Superintendent H. D. Sanchez says that, regardless of what the state’s Department of Education says, a federal desegregation court order issued in 2013 requires the school to offer a “culturally relevant” curriculum. As a result, he says the district will expand the curriculum from three high schools in the district to seven.
An Arizona law, passed in 2010, bars schools from teaching courses that advocate ethnic solidarity over treating people as individuals, encourage resentment of particular groups or cultures or promote the overthrow of the United States government. The law was targeted at an ethnic studies program in Tucson which it forced to shut down in 2012. The law has thus far survived a federal court challenge, although oral arguments before the Ninth Circuit Court of Appeals are scheduled for next week.
Now, the Arizona Department of Education says Tucson is once again violating the law.
The Department of Education’s renewed concern regarding Tucson’s policies was announced by State Superintendent John Huppenthal on Jan. 2, his final day in office before leaving to be replaced by newly-elected Diane Douglas.
According to Huppenthal, Tucson’s newly-revised classes are in fact little changed from what came before, with ample content that disparages the American government and vilifies whites.
Huppenthal’s letter to Tucson school officials describes numerous class lessons that may violate Arizona’s law.
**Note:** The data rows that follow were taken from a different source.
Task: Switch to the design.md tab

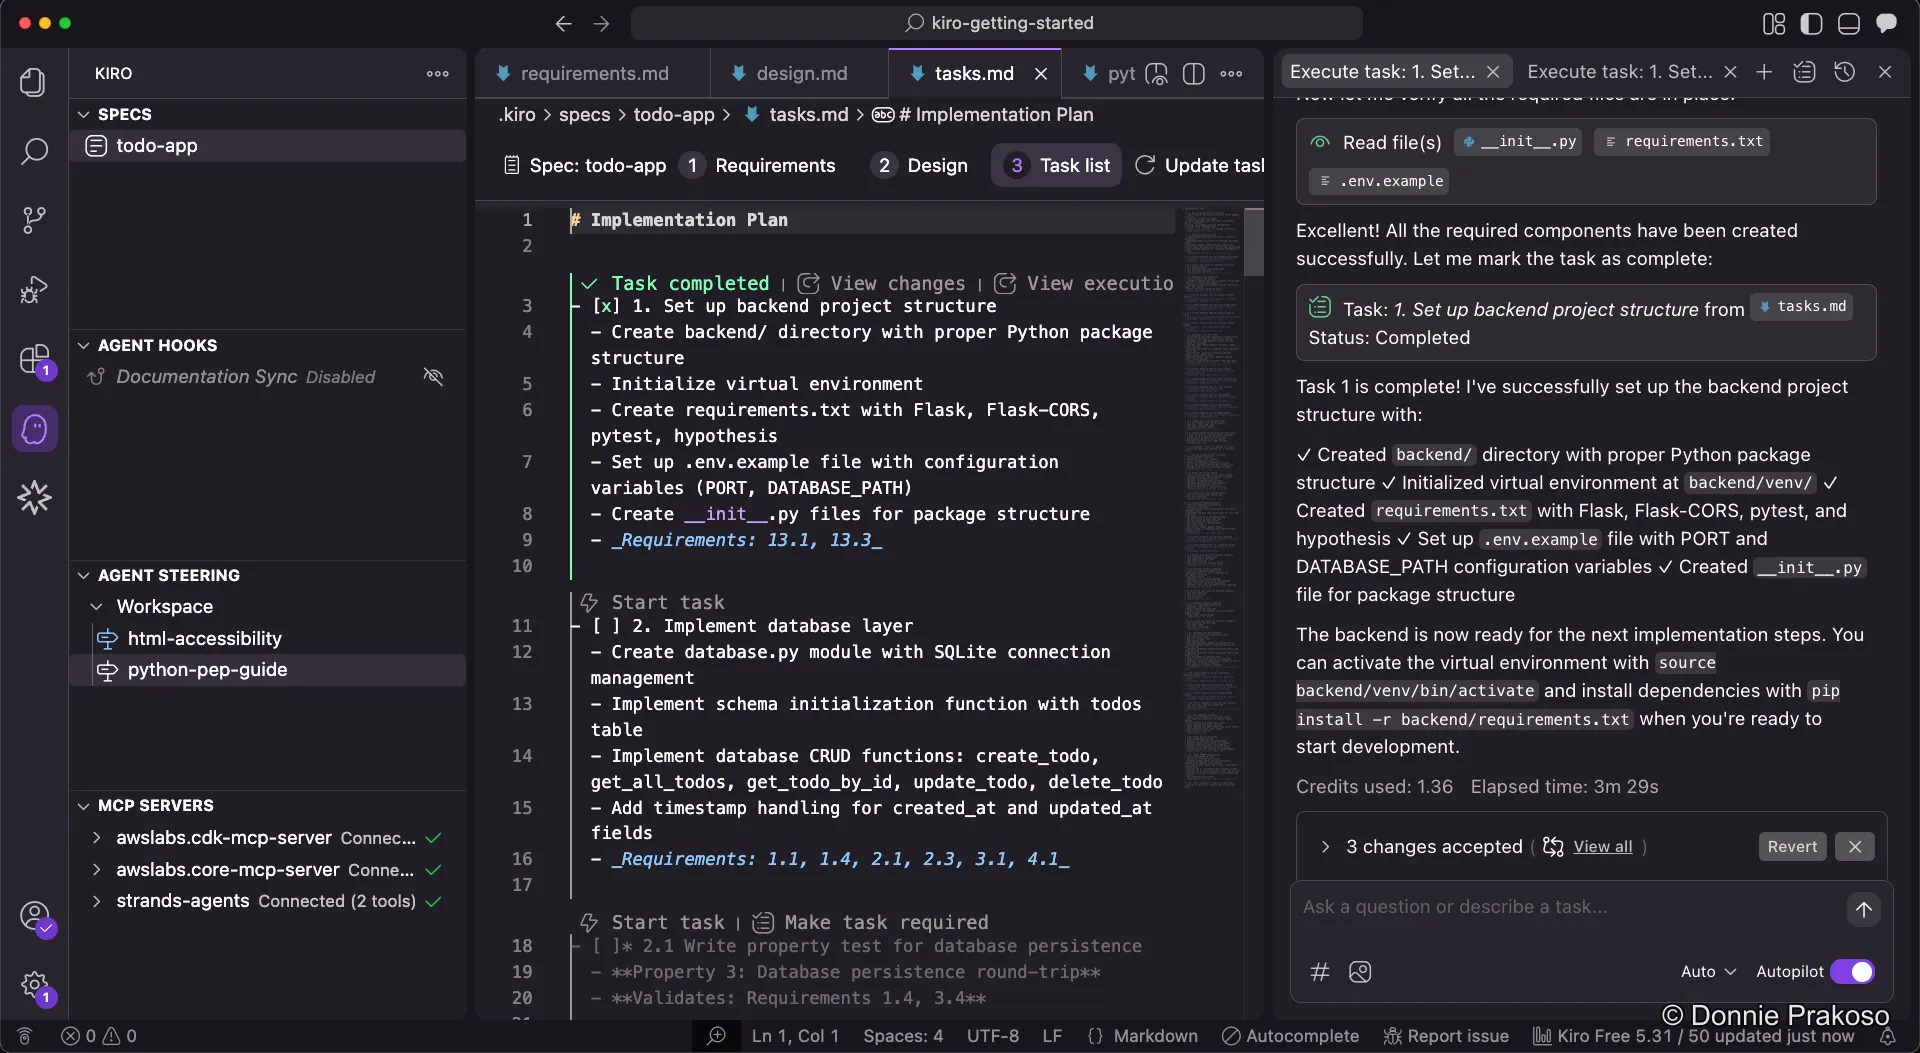Action: pos(803,73)
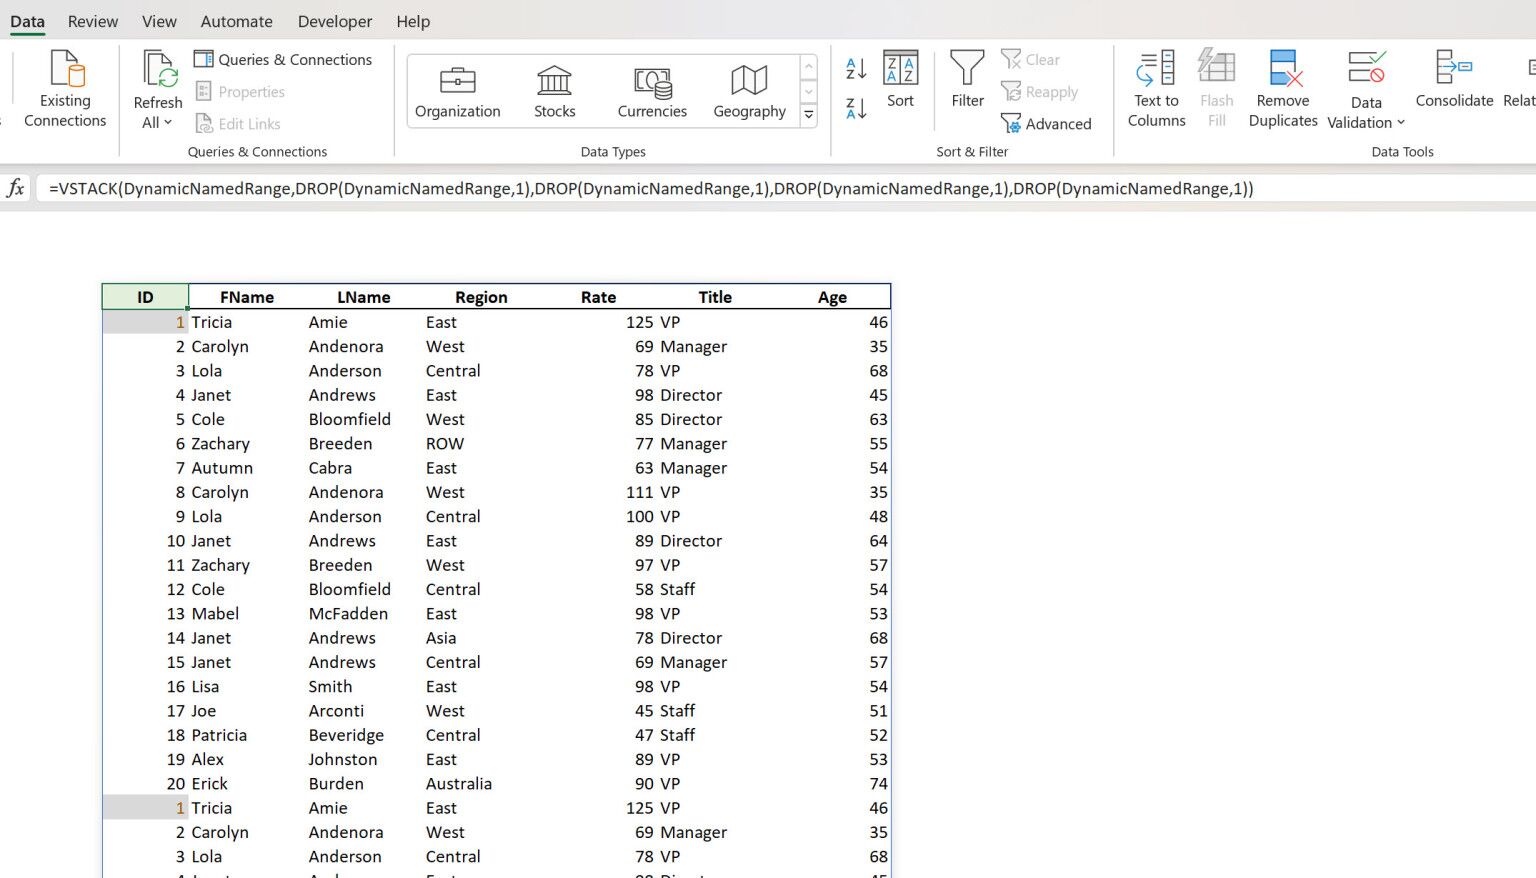The height and width of the screenshot is (878, 1536).
Task: Click the Text to Columns tool
Action: [x=1155, y=90]
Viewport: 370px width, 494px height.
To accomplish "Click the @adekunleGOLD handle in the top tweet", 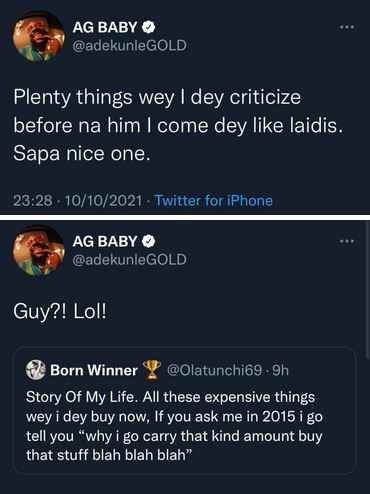I will (129, 45).
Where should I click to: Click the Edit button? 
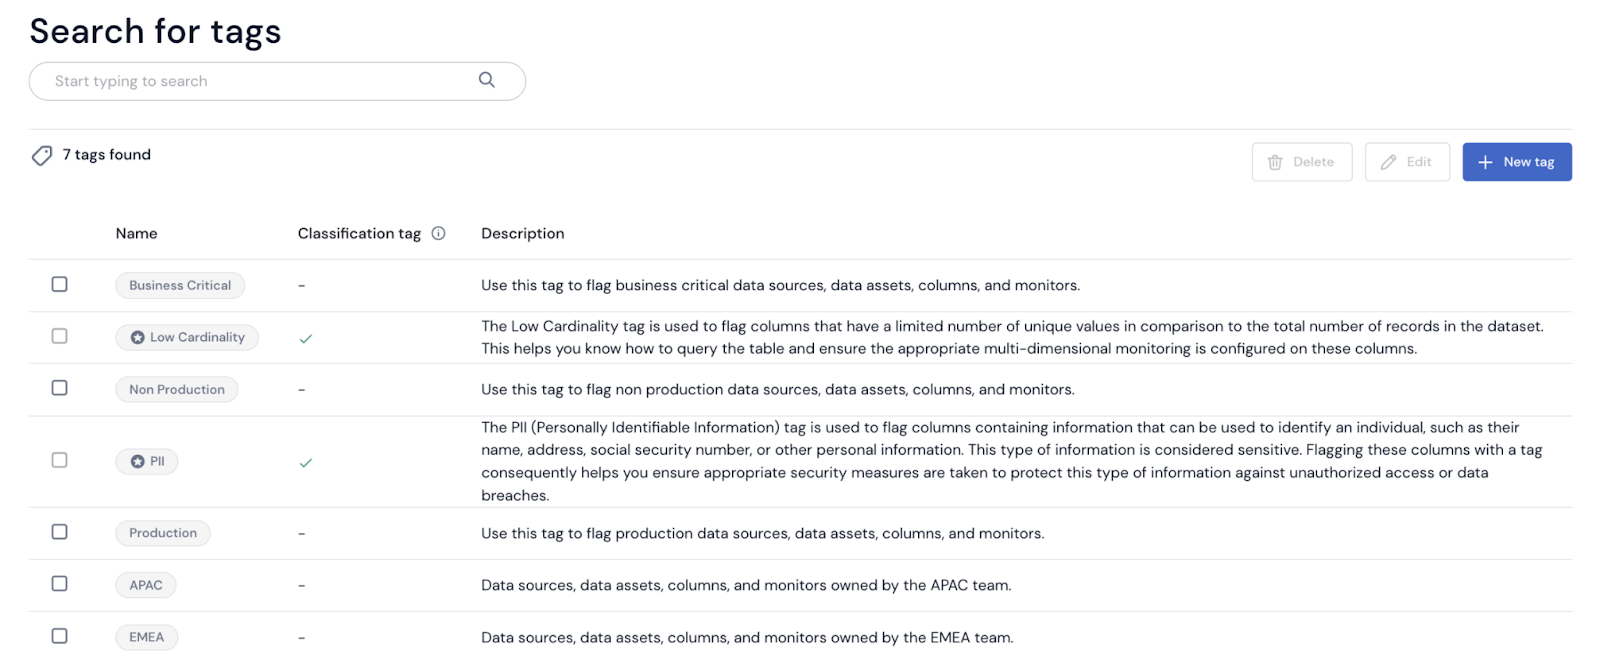(x=1406, y=161)
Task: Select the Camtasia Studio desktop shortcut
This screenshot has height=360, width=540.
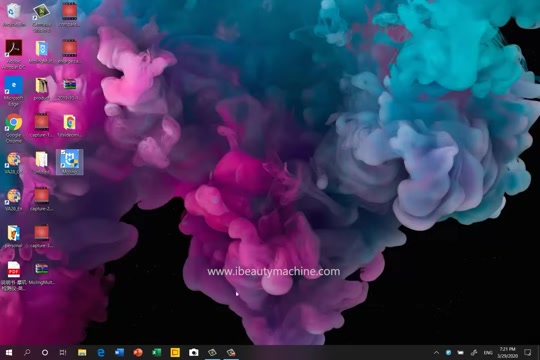Action: click(x=41, y=18)
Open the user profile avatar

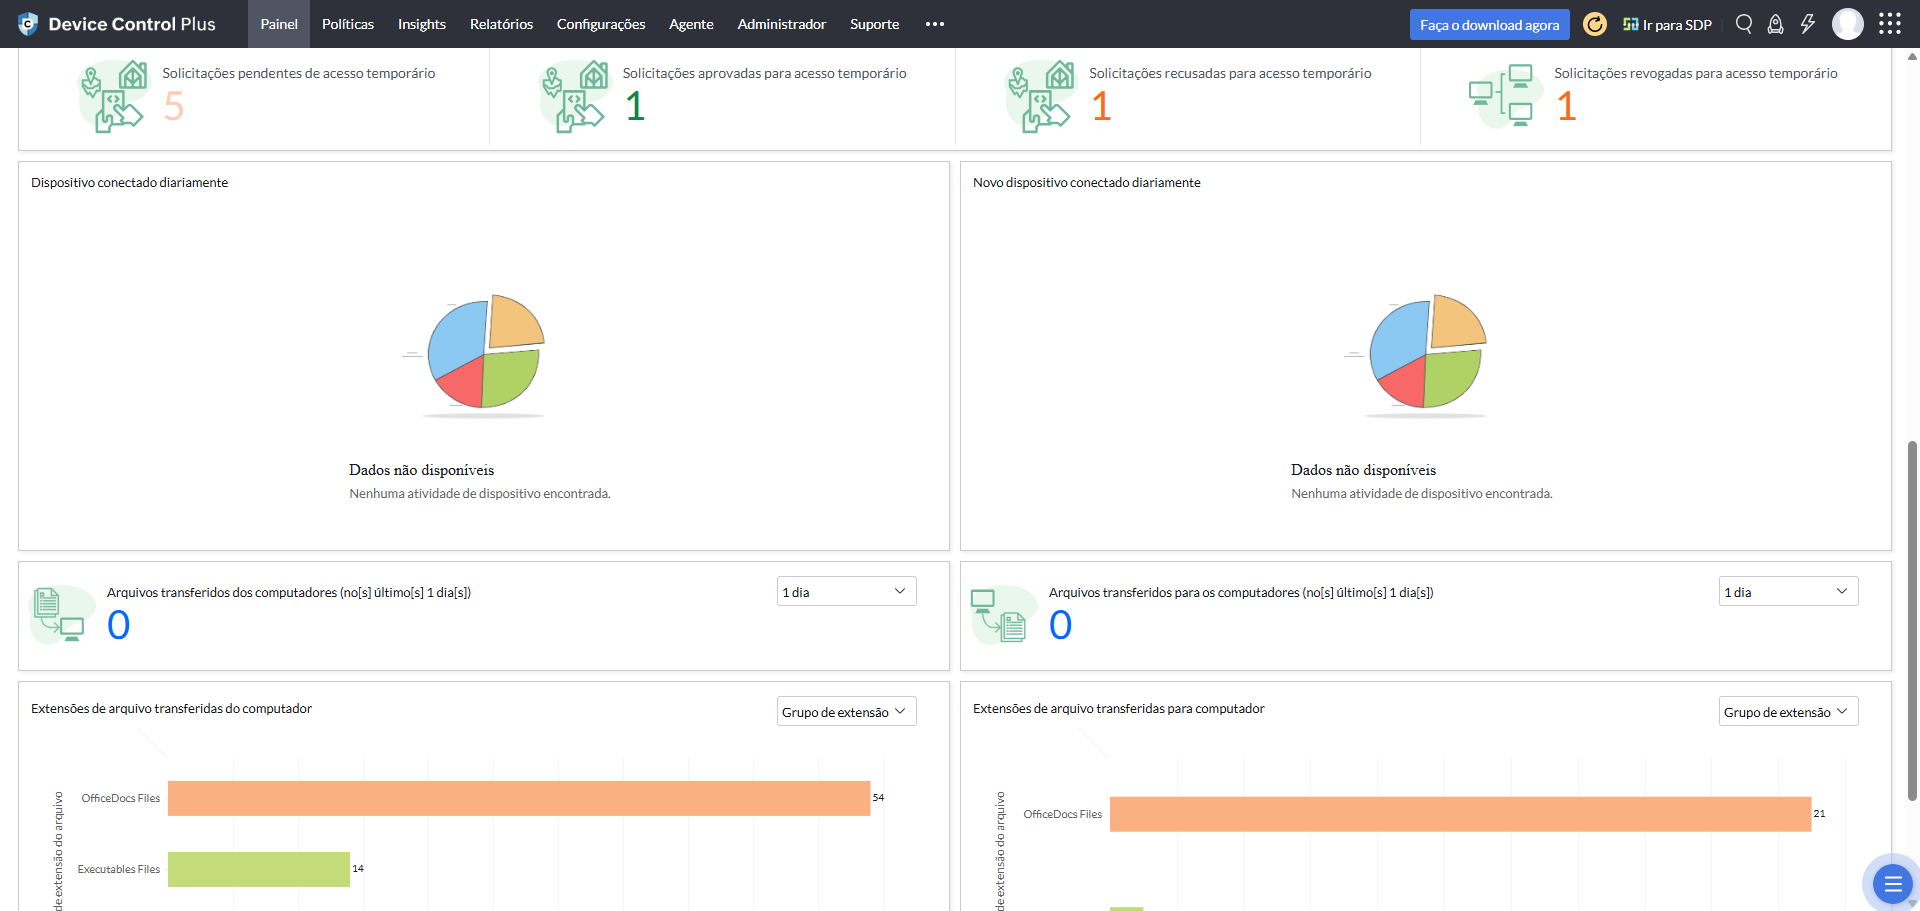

At Cholla High Magnet School, students in a history class were given handouts describing American slavery as “the most brutal in history” and were prompted to explain three ideas in the Declaration of Independence that “are lies, hypocrisy, and break the social contract.”
Additionally, the list of key ideas for a Cholla history course is loaded with concepts taken from the modern far left, including “racial justice theory,” “subtractive schooling” and “resistance theory.”
Sanchez counters, however, that this content is not merely allowed but actually required by the a court ruling in 2013. That year, a federal judge ruled Tucson’s schools were insufficiently desegregated and had to craft new curricula in English and history that would “reflect the history, experiences, and culture of African American and Mexican American communities.”
While the judge at the time said this order did not conflict with Arizona’s ethnic studies law, the district says his intent is irrelevant, as a federal desegregation order will always override state law.
Sanchez says he hopes Douglas, the new Republican superintendent, will be open to his argument.
“In her campaign, she talked about local control and that parents and communities should have a greater say on what happens in the classroom,” Sanchez told the Tucson Weekly. “I’m not going to prejudge her or assume she’ll carry the same badge as her predecessor.”
Tucson schools have a history of politicization. In March of 2014, the school board officially voted itself an “immigrant destination district” overtly supportive of illegal immigrants, and last fall it voted to prohibit school police officers in the district from questioning students about their immigration status.